Which, right, if you’re also the sort of person who has fun thinking about unmitigated disaster, you should check out Richard Posner’s book “Catastrophe: Risk and Response.”  In addition to black holes you’ll get global warming, self-replicating micro-machines, planet-destroying asteroids… it’s a blast!

CaptureAnd I suppose I shouldn’t end this essay without mentioning “The Pale King,” which was David Foster Wallace writing lyrically about taxation.  Now, taxes don’t interest me as much as insurance (except insofar as taxation attempts to impose a monetary cost equal to the negative — or positive, in the case of rebates — externalities of one’s actions.  That’s the only part of tax law that excites me, and it’s sadly under-used in this country), but there was still some beautiful writing in the final book his survivors compiled.

There is one scene, in particular, that despite a heavy dose of bombast made me all teary-eyed while reading it in the library: a university student accidentally stumbled into a lecture hall being used for last-minute review before the CPA (certified public accountant) exam and felt so inspired that he later joined the IRS.  And, yeah, the metaphor is super-blatant, but that’s why the passage is so sad; Wallace knew, but he didn’t make it.  Rest in peace, and thanks for all you were able to get done before it got you.

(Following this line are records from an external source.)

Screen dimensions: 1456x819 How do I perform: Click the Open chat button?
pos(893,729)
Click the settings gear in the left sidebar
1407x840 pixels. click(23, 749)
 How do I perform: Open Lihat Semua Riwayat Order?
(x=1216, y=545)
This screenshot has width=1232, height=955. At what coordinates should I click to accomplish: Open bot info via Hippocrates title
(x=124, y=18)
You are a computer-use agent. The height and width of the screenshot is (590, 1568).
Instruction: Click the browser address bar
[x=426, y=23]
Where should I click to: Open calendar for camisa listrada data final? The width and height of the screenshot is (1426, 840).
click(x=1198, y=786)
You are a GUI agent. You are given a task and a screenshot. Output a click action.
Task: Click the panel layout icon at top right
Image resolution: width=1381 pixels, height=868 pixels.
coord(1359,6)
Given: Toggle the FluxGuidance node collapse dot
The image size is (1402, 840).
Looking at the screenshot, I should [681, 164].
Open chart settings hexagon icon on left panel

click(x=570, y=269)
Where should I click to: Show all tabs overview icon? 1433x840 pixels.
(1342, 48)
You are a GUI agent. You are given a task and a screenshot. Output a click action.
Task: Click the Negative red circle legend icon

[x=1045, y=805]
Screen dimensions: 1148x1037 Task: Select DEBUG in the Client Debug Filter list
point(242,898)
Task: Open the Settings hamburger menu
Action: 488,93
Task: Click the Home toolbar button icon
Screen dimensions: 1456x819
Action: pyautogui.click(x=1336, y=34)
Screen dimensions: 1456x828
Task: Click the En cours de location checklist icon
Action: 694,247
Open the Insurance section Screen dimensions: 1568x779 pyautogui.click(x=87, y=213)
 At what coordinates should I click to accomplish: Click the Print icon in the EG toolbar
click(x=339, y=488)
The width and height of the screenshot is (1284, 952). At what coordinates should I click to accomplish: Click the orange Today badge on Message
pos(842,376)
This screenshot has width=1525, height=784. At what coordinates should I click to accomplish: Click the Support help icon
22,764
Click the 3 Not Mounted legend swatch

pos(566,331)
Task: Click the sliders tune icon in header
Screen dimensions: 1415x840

‘By which,’ he said, ‘I mean true heroism, not heroism as you might know it from films or the tales of childhood.  You are now nearly at childhood’s end; you are ready for the truth’s weight, to bear it.  The truth is that the heroism of your childhood entertainments was not true valor.  It was theater.  The grand gesture, the moment of choice, the mortal danger, the external foe, the climactic battle whose outcome resolves all–all designed to appear heroic, to excite and gratify an audience.  An audience.’  He made a gesture I can’t describe: ‘Gentlemen, welcome to the world of reality–there is no audience.  No one to applaud, to admire.  No one to see you.  Do you understand?  Here is the truth–actual heroism receives no ovation, entertains no one.  No one queues up to see it.  No one is interested.’ He paused again and smiled in a way that was not one bit self-mocking.  ‘True heroism is you, alone, in a designated work space.  True heroism is minutes, hours, weeks, year upon year of the quiet, precise, judicious exercise of probity and care–with no one there to see or cheer.  This is the world.  Just you and the job, at your desk.  You and the return, you and the cash-flow data, you and the inventory protocol, you and the depreciation schedules, you and the numbers.’